**TASK OBJECTIVE**
Among the entries that follow, the required portion opens with the line containing "Open the Layers panel" and closes with the line containing "Select the 신중한 personality option". Give that portion again exactly, and nothing else.

**DATA FOR THIS TASK**
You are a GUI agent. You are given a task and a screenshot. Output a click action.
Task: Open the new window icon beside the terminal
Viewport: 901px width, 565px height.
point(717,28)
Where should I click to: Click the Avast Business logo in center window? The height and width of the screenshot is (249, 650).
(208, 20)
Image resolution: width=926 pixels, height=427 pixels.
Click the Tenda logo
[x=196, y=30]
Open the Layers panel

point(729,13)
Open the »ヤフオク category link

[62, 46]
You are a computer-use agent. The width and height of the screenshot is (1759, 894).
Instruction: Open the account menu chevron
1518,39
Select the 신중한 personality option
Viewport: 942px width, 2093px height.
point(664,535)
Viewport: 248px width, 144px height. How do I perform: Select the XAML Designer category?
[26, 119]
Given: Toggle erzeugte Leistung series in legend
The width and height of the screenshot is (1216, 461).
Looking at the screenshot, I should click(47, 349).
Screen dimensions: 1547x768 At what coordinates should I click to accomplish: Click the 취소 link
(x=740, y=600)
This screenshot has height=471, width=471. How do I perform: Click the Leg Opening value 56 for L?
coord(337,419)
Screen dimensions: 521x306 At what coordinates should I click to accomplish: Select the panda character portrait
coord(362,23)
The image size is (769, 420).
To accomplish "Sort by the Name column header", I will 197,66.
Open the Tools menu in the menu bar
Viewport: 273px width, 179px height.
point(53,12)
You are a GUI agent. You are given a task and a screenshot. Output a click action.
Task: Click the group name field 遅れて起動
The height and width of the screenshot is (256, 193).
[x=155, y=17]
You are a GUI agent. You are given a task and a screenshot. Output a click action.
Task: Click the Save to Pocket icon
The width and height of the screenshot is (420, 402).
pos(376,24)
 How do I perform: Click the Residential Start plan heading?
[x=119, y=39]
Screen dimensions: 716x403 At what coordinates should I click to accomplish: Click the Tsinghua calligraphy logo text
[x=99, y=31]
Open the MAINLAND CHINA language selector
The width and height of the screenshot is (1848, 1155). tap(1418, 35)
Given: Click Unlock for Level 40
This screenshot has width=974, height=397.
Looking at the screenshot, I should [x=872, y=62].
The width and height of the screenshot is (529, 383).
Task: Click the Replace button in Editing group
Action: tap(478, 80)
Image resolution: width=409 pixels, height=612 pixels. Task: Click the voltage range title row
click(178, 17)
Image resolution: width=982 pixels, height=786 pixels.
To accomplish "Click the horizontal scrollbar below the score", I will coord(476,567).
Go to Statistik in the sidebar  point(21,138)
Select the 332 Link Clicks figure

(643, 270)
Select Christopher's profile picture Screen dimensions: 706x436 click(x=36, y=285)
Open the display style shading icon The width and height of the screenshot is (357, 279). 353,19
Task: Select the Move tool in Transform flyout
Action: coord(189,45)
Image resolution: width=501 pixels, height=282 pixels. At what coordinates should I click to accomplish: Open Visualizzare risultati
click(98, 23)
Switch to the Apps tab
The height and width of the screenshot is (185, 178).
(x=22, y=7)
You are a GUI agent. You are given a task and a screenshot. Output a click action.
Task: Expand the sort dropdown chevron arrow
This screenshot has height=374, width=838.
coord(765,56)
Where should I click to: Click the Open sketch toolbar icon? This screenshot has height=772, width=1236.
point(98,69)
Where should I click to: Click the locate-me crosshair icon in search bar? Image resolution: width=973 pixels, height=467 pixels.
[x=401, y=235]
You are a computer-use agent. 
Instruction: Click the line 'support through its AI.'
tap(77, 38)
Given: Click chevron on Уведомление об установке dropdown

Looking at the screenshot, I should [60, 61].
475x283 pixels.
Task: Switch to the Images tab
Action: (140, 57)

**TASK ANSWER**
Open the Layers panel

point(729,13)
Open the »ヤフオク category link

[62, 46]
You are a computer-use agent. The width and height of the screenshot is (1759, 894).
Instruction: Open the account menu chevron
1518,39
Select the 신중한 personality option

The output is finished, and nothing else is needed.